Lawsuit Claims Rogue Fitness Failed to Pay Employees for Pre- and Post-Shift Work
Braun v. Coulter Ventures, LLC et al.
Filed: December 10, 2019 ◆§ 2:19-cv-05050-GCS-KAJ
Rogue Fitness is facing a suit that claims the company intentionally excluded certain work time from employees’ records and failed to pay for pre- and post-shift work.
Coulter Ventures, LLC, which does business as Rogue Fitness, and its owners are facing a proposed class and collective action that claims they required employees to perform pre- and post-shift work, but only paid for work done during scheduled shifts.
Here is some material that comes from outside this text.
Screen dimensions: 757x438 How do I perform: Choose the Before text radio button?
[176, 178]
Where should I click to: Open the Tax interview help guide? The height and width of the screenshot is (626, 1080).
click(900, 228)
Rogue Fitness, the case states, required its warehouse, manufacturing and customer service employees to clock in a half hour before their respective shifts to obtain the day’s assignments and prepare their workstations and equipment. The defendants required workers to be ready to start work promptly when their shifts began, the suit explains, and would mark employees late if they were not prepared – even if they had already clocked in.
Similarly, the complaint claims that Rogue Fitness frequently required employees to work past the end of their scheduled shifts to complete all assigned tasks. The lawsuit alleges that Rogue Fitness employees were still on the clock while performing post-shift work and that these duties often pushed their total hours worked to more than 40 per week. The defendants, however, still failed to pay employees overtime wages or straight-time pay for work done before and after their shifts, according to the case.
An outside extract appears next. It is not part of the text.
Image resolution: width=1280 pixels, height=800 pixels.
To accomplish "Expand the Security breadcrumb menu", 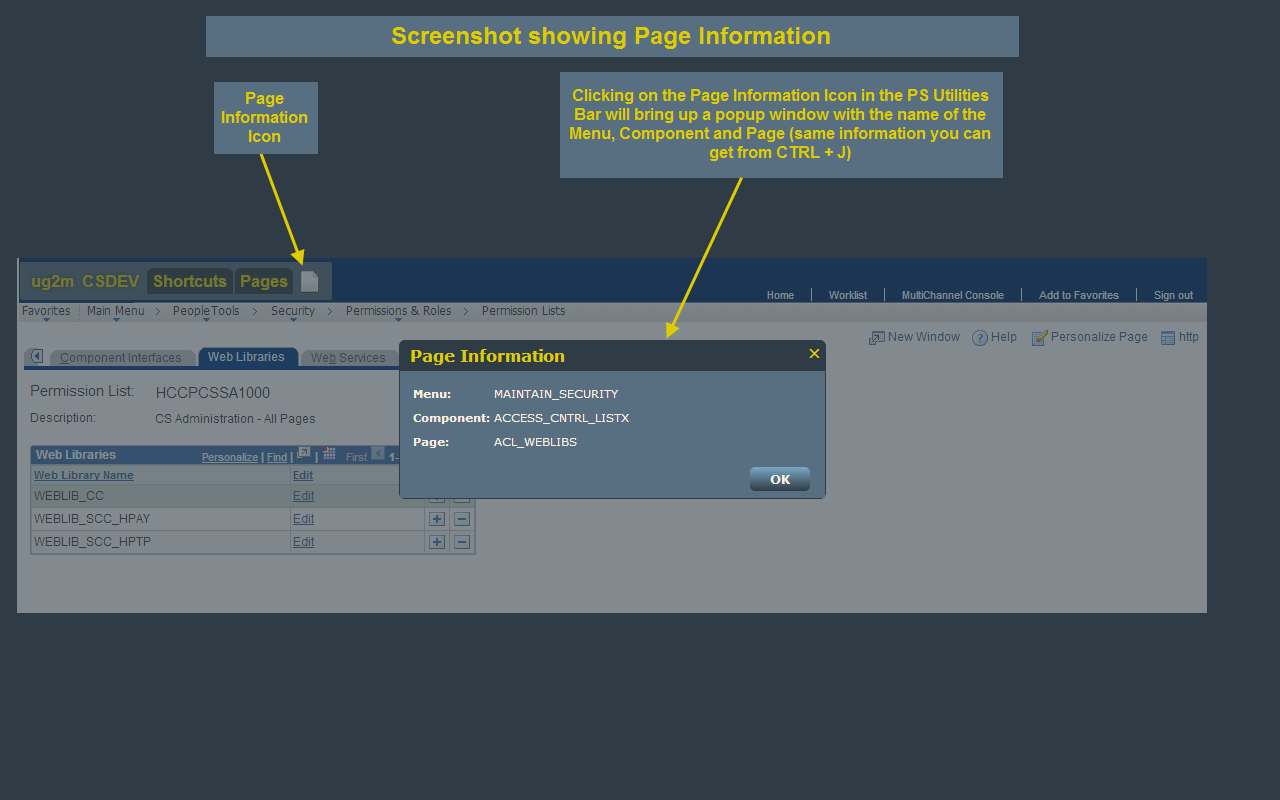I will [x=292, y=311].
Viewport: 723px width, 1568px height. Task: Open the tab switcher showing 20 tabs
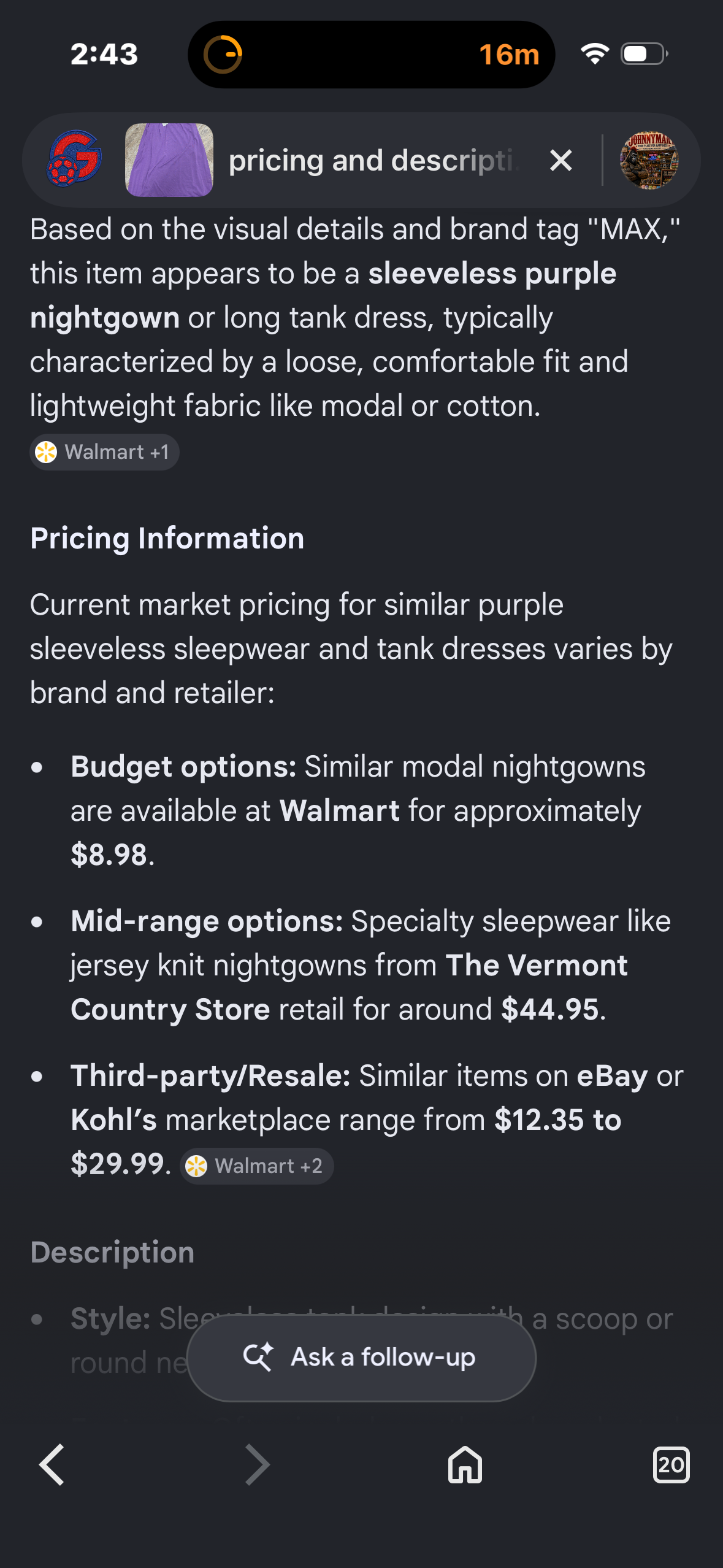(x=671, y=1464)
Although Rogue Fitness employees were under company control and performed tasks “integral and indispensable to their principal activity” outside of their shifts, the case claims the defendant excluded this time from workers’ compensable hours. From the lawsuit:
“Named Plaintiff and Putative Plaintiffs were clocked into Defendants’ time clocking system when all their work was being performed; however, Defendants willfully reduced the time logged and only paid them for the hours scheduled each day regardless of how much work was performed pre and post scheduled shift.”
In addition, the lawsuit claims that Rogue Fitness only paid event staff a flat per-diem amount when working offsite, regardless of the number of hours worked.
By failing to compensate employees for all time worked and paying a flat per-diem regardless of the number of hours worked, the complaint contends that Rogue Fitness violated both the Fair Labor Standards Act (FLSA) and the Ohio Wage Act.
The lawsuit looks to represent all employees who worked in the defendants’ warehouse, customer service or manufacturing divisions over the last three years and were only paid for time worked during their scheduled shifts despite being clocked in for more than seven minutes before or after their shifts. The suit seeks compensatory damages equal to the difference between overtime payments required under the FLSA and Ohio Wage Act and the amount of compensation actually paid by Rogue Fitness.